Using TorchTRT-FX backend on C++

I read about the torch-trt package, the ability to convert a torch model to torchscript and then running it on C++. There are examples and I understand it.

Anyway, we have the other option, to trace the model using torch_tensorrt.fx, and then saving it to the disk. The .pt file contains the whole sub-graphs which are TRTModules, or GraphModule.
Can I load this .pt(or any other file type) to the torch_tensorrt C++ API, and use it there?
The torchscript doesn’t provide an API for splitting the model to sub-graphs and so on. So I want to use the fx flexibility for my runtime environment(on C++)

The package should work on C++, but the fx(as I understood) is a python only tool. And I can’t find an example for loading the .pt which created by torch_tensorrt.fx.

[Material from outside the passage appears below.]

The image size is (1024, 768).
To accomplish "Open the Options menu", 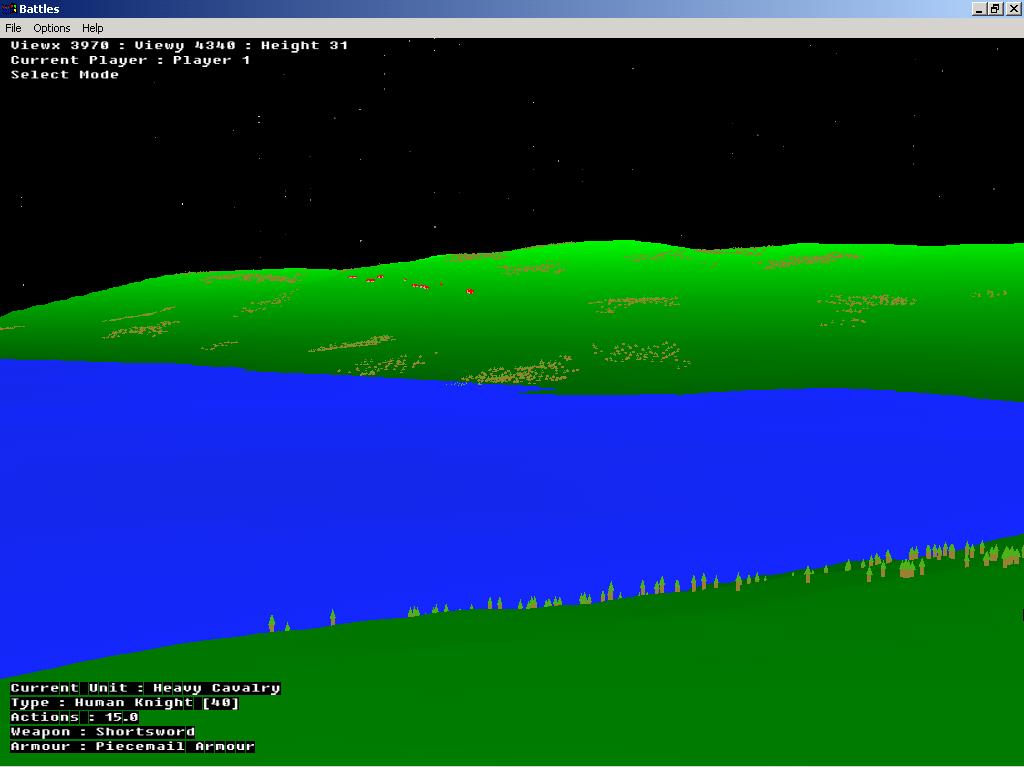I will 52,28.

CC @narendasan as the expert on TorchTRT

@daniellevi With the new version of Torch-TensorRT (1.3.0) you can use the FX frontend to compile your module to target the torchscript/tensorrt runtime using use_experimental_fx_rt. It produces a representation which can be passed to torch.jit.trace which can be saved and loaded in C++ and run in the same way as a module compiled with the TorchScript frontend.

For example:

model_fx = model_fx.cuda()
inputs_fx = [i.cuda() for i in inputs_fx]
trt_fx_module_f16 = torch_tensorrt.compile(
    model_fx,
    ir="fx",
    inputs=inputs_fx,
    enabled_precisions={torch.float16},
    use_experimental_fx_rt=True,
    explicit_batch_dimension=True
)

# Save model using torch.save 

torch.save(trt_fx_module_f16, "trt.pt")
reload_trt_mod = torch.load("trt.pt")

# Trace and save the FX module in TorchScript
scripted_fx_module = torch.jit.trace(trt_fx_module_f16, example_inputs=inputs_fx)
scripted_fx_module.save("/tmp/scripted_fx_module.ts")
scripted_fx_module = torch.jit.load("/tmp/scripted_fx_module.ts") #This can also be loaded in C++
1 Like

I will try it.
Thank you!